Payday lender Wonga appears to be the latest big-name brand to suffer a damaging data breach, after admitting over the weekend “there may have been illegal and unauthorized access” to customers’ personal details.

The firm was tight-lipped on how many customers might have been affected, although reports suggest it is in the region of 270,000, most of whom are based in the UK.

The short-term loans company, which charges customers over 1200% APR, was also short on details and hedged its bets somewhat as to the cause. The firm claimed in an FAQ on the incident that it is still trying to establish the details and contact those affected.

What we do know is that customer names, e-mail addresses, home addresses and phone numbers may have been compromised, along with the last four digits of their card number and/or bank account number and sort code.

It added:

“We do not believe your Wonga account password was compromised and believe your account should be secure, however if you are concerned you should change your account password. We also recommend that you look out for any unusual activity across any bank accounts and online portals.”

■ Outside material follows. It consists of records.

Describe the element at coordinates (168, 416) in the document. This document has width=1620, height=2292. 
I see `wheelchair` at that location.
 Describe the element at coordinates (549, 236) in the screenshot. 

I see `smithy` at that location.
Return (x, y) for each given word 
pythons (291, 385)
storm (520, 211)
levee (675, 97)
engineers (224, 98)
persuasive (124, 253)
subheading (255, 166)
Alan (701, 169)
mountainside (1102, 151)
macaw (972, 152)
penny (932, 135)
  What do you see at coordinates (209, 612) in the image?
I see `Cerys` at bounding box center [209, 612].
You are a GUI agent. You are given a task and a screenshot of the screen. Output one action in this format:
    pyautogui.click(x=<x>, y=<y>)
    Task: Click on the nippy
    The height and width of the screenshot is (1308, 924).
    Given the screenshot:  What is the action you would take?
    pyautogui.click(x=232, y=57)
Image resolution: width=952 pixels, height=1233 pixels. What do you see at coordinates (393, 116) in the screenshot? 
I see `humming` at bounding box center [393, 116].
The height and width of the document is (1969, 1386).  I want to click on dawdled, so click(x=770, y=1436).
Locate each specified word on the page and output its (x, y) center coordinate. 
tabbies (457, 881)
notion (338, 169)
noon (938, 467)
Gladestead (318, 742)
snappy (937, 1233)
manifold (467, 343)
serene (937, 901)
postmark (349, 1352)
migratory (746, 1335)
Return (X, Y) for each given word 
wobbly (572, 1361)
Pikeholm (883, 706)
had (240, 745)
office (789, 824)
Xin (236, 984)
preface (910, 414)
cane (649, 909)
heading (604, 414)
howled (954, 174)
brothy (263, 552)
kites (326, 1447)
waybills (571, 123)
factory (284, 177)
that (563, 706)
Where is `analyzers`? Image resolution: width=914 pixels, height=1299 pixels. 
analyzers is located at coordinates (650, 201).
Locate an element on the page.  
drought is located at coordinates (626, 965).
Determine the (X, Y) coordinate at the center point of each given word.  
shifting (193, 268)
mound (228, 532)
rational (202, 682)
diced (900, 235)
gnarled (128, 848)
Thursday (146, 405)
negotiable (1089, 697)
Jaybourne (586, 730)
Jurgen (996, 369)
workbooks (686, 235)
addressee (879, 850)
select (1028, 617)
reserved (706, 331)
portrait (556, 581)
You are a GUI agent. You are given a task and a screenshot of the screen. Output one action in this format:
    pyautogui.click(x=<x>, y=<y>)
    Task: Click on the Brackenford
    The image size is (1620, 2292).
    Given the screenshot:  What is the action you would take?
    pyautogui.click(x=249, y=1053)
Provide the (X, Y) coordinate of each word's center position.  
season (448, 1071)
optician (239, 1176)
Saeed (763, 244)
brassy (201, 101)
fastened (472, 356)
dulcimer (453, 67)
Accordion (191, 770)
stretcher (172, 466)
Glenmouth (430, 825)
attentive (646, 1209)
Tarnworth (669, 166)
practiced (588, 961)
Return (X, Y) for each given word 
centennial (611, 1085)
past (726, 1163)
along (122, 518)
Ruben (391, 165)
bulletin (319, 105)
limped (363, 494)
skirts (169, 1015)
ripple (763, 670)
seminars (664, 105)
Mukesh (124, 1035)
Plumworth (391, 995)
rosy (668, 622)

Wonga also advised customers to be on the lookout for follow-up scams, both online and over the phone.

The kind of information that appears to have been compromised would certainly provide seasoned fraudsters with enough to socially engineer targets into divulging more details such as their full card numbers.

This is just the latest in a long line of breaches at big-name companies. Data from over 130,000 customers of network operator Three was illegally obtained by fraudsters back in November.

The impact to brand and reputation can be a serious blow to breached organizations. TalkTalk is said to have lost 100,000 customers and £60m as a result of a breach at the ISP.

André Stewart, EMEA vice-president at Netskope, argued that coming European privacy laws will force organizations to be more accountable for their data practices.

“As a result, companies will be forced to take active measures to mitigate any threats to personal privacy, whether that data is stored on-premises or in the cloud. Any companies falling short of these standards could face hefty fines,” he explained.

“Alongside demonstrating that they have coached employees on the GDPR and secure data handling, employers will also need to provide staff with the tools to do their jobs securely without sacrificing ease and convenience.”

Kevin Cunningham, president of SailPoint, added that staff from the board down need to be well-drilled in order to help protect sensitive customer information.

“In today’s market, it’s a matter of when, not if, a data breach will happen. So the most important factors are prevention, education, and rapid response,” he argued. “When a breach does happen, it’s important to quickly find out how and why it occurred, assess the damage and required response, and put IT controls in place to address future attacks.”